Voilà revenu le printemps des poètes. C'est une bonne nouvelle à célébrer entre les pages et le vin. Mais, comme les hirondelles sur leur fil, les litanies sur la poésie reviennent aussi sur les langues. Des auteurs, des critiques littéraires, de doctes penseurs en faculté, ardents ou chenus, embouchent sans vergogne la trompette des ukases et j'ai mal aux oreilles. Et je me tapis dans un recoin, suspendu à mon silence.
" La poésie c'est ça. La poésie doit. Le son le son. Le sens le sens. Le ventre plutôt que l'esprit. L'âme plutôt que les tripes. "
Moi, je ne sais pas. Moi, je ne dis rien. Parfois même, je tais ma qualité de gratteur de mots. A quoi bon ? Je pourrais battre le rappel de mes souvenirs d'étudiant improbable, invoquer Blanchot ou Valéry, singer l'intelligence avec Sarraute. Enclin à la moquerie, je tirerais jouissance d'un éminent savant inventé sur le champ et il se trouverait des crânes dégarnis pour opiner, mezza voce, que voilà une autorité incontestable en matière de poésie.

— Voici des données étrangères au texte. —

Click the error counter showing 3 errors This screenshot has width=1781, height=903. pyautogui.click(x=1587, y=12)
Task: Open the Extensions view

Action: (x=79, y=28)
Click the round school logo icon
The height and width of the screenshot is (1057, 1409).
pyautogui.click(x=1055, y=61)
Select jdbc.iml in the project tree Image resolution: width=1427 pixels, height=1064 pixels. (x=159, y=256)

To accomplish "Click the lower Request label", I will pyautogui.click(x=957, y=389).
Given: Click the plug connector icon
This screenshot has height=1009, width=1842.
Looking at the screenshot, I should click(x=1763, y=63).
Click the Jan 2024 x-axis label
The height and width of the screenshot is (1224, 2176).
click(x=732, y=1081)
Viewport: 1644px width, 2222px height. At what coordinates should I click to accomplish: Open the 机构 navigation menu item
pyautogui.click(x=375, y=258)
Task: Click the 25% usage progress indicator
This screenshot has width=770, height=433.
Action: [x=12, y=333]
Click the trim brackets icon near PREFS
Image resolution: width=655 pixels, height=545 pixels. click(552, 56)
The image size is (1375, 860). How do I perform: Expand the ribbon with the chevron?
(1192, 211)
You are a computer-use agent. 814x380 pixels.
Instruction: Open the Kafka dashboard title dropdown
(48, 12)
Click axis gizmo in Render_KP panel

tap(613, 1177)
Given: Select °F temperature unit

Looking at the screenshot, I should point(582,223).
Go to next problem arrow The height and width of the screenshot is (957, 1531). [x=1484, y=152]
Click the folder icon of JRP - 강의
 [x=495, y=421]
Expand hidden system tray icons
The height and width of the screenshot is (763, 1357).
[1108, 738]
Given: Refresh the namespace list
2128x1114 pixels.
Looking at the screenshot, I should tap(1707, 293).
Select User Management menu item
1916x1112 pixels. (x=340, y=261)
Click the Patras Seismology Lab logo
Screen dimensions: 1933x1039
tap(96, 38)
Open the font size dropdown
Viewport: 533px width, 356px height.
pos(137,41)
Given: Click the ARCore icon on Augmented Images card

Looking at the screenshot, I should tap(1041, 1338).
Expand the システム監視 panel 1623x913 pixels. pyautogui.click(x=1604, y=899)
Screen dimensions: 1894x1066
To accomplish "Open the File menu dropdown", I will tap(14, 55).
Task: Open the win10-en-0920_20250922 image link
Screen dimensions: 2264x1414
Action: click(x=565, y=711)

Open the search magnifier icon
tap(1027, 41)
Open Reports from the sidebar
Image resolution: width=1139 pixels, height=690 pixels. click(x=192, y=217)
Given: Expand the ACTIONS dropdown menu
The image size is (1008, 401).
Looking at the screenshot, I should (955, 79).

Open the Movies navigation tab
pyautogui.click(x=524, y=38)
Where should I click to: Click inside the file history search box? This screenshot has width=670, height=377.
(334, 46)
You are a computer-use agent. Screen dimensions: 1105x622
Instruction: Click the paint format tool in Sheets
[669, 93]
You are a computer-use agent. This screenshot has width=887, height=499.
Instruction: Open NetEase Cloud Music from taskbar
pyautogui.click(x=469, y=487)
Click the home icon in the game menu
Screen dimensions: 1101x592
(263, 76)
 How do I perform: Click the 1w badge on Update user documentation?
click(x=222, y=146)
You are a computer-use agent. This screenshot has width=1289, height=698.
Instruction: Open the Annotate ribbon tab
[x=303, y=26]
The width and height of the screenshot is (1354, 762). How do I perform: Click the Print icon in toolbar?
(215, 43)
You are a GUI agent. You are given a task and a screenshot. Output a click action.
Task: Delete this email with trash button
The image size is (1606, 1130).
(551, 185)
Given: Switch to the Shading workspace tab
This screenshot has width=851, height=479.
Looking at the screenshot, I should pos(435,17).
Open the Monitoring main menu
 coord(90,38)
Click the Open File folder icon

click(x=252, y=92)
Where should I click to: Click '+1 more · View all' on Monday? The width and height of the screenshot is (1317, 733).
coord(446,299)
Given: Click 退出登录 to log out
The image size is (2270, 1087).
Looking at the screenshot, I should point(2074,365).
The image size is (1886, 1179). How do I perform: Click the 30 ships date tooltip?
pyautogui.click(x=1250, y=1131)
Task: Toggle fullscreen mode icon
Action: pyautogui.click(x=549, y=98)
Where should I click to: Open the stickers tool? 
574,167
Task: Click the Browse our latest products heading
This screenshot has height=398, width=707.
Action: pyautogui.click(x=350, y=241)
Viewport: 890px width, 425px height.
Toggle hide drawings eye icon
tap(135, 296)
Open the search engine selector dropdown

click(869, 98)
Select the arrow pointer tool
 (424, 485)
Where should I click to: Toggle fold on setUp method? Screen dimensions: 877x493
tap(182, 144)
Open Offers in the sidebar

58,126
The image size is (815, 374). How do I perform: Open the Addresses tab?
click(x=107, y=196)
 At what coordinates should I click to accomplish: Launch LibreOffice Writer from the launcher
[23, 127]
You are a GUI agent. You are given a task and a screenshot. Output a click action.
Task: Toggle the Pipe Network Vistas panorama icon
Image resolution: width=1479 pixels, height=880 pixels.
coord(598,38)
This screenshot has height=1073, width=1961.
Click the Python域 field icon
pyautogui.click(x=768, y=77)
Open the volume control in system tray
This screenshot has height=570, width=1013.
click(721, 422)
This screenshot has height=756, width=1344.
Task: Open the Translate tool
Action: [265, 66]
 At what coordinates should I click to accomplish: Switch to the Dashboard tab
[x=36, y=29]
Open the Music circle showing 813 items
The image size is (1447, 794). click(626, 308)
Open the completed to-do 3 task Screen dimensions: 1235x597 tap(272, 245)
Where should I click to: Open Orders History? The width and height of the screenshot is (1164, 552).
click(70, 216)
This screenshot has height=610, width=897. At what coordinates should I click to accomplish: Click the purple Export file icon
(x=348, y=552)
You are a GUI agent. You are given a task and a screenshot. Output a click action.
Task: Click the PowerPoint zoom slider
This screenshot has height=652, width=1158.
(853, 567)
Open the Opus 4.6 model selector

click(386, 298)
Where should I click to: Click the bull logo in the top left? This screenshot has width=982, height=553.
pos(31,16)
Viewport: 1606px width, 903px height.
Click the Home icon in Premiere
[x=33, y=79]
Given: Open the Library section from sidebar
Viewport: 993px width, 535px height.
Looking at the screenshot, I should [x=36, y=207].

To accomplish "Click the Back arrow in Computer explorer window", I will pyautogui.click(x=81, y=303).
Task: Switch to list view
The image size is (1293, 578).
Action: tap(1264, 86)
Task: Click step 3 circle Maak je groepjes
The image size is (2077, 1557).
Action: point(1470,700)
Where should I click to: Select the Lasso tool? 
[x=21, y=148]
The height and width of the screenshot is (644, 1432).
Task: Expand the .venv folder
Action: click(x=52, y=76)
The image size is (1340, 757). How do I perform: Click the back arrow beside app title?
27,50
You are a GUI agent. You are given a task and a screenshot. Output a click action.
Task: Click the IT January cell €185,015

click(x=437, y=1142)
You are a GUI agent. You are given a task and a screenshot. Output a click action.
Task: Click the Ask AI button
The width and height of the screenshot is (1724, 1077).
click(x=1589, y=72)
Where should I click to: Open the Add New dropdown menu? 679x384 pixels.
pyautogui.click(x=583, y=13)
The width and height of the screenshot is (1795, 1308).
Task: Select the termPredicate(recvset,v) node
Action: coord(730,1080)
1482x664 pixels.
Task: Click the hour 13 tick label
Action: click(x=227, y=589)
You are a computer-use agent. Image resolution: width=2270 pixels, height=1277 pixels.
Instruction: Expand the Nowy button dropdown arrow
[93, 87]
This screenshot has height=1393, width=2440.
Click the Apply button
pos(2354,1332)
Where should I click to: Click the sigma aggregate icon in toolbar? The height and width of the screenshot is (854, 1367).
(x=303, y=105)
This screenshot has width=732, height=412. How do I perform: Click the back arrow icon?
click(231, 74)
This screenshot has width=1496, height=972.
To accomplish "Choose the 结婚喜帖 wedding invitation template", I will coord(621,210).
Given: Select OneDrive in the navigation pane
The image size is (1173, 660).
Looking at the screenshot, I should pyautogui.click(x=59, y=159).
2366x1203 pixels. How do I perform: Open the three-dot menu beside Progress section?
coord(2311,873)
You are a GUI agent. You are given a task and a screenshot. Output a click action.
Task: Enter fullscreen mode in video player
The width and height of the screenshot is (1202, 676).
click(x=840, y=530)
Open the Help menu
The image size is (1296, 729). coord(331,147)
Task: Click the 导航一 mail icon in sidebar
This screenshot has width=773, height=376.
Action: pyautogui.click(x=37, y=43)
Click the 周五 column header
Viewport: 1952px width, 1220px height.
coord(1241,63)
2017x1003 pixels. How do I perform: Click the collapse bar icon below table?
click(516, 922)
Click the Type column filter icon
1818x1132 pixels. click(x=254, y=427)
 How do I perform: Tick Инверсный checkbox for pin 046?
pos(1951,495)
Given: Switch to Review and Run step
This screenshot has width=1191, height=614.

Quel rire gagnerais-je à cette comédie ?
La poésie ne doit rien, c'est moi qui lui dois tout.
- De vivre depuis plus de trente ans avec Brigitte Giraud tous les partages des jours.
- De m'étonner des choses, visibles et invisibles, de les prendre au mot le plus fragile, le plus maladroit.
- De rencontrer parfois des voix dont la gravité ne pèse jamais trop car dépouillée des dogmes qui plomberaient l'envol.
- De garder un désespoir assez transparent pour entrevoir les trouées où me faufiler.